The Other Woman: A Novel
British author Sandie Jones brings out her debut crime novel The Other Woman as one of the creepiest “fall in love and step into danger” books ever. With a tang of Stephen King in its horror passages (especially his title Misery), this book requires a good light on and the doors securely locked. Because, yes, it’s terrifying.
Jones provides a half-page prologue in the voice of someone who’s going to make sure a wedding doesn’t happen. Then she leaps to the opening of the first chapter, which puts the possibility of trouble right out front, in Emily’s view: “There weren’t many things that I didn’t like about Adam when I first saw him across the crowded bar at the Grosvenor Hotel in London, aside from his lack of empathy. I’d just come out of an incredibly dull ‘Future of Recruitment’ conference and needed a drink far more than he or the barman realized.”
Emily Havistock, whose voice and point of view take over the rest of this thriller, believes she’s found the man of her dreams in Adam.
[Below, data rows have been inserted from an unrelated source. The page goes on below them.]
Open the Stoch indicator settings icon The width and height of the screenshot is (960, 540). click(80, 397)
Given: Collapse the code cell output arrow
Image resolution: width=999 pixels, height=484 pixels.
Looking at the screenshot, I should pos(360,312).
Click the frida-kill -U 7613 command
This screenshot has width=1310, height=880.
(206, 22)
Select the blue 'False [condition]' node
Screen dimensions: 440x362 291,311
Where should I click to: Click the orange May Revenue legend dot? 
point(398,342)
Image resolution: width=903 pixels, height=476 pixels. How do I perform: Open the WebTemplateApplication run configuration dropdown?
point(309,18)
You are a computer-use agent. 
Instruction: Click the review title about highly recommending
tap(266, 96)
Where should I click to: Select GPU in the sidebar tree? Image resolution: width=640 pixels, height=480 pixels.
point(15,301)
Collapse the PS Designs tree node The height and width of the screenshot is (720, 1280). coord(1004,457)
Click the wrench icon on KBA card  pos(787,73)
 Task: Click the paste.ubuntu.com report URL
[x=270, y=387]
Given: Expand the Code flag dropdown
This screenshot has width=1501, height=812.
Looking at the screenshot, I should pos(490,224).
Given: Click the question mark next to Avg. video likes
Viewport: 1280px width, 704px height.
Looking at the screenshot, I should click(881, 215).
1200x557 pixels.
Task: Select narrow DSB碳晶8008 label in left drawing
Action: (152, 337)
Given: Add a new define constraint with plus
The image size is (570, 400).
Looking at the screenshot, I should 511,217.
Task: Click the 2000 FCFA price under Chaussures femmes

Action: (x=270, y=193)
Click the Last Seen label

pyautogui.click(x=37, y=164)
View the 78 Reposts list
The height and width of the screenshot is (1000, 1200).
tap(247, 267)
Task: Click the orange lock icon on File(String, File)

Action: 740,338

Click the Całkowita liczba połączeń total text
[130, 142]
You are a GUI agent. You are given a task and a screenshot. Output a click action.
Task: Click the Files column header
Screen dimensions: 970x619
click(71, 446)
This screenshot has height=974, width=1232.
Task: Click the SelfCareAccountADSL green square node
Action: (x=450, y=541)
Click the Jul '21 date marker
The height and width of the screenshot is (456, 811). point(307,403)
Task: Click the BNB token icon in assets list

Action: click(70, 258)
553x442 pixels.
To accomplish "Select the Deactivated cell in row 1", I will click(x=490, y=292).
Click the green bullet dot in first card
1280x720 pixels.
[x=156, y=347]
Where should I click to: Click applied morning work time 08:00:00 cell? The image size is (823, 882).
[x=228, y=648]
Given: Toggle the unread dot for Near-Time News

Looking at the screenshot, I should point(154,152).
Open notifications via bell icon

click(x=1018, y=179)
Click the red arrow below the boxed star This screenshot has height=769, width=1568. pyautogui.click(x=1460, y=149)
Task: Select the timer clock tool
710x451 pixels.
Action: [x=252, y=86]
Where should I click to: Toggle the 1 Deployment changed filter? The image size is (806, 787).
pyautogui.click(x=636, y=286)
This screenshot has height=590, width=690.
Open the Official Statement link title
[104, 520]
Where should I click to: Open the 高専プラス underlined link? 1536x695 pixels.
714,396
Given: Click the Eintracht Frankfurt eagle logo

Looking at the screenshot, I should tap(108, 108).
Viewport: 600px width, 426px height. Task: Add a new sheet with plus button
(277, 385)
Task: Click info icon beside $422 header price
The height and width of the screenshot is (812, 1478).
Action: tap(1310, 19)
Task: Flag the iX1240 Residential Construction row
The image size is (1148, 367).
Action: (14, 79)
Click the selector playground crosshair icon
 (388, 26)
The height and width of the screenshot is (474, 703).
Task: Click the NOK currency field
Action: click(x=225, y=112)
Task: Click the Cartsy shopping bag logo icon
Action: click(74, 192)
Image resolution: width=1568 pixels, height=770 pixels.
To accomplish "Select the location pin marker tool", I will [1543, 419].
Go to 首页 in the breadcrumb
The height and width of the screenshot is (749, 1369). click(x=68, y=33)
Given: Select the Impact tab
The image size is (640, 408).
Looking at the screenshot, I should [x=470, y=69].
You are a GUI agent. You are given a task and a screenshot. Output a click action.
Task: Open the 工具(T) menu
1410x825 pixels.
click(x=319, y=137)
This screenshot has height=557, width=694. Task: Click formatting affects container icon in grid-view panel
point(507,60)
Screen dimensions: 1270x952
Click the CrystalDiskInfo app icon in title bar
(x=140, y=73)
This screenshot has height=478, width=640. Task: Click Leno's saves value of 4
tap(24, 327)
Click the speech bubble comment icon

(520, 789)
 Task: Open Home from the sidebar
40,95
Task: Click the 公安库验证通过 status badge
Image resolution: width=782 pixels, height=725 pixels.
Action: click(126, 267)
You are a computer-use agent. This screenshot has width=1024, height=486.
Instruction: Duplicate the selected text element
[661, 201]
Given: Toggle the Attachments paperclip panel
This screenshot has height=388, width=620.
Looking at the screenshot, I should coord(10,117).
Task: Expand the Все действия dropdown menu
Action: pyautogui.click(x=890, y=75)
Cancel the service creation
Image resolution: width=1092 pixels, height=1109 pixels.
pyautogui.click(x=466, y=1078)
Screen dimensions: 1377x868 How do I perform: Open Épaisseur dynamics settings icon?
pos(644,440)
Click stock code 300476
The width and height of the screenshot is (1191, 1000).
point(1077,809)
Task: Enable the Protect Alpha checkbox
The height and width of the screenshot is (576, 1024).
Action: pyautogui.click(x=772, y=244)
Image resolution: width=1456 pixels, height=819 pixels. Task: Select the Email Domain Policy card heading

He’s perfect (she’s willing to set aside that strange lack of empathy), tender, adores her. She adores him.
But there are secrets in his past and his family (a doting mother, a close brother) that keep tripping Emily into waves of doubt. What’s the story on the woman Adam expected to marry earlier in his life, Rebecca, whom he “misses every day”? Is James trying to warm Emily that Adam can be hurtful? And how should they handle Adam’s mother Pammie, who’s doing so many things to make Emily ill at ease and even to capsize the planned wedding? Emily tries to talk this through with Adam’s brother James:
“‘Any ideas on what we can do about your mother?’ I asked, aware that I might be crossing a line. I screwed up my face as I waited for his response.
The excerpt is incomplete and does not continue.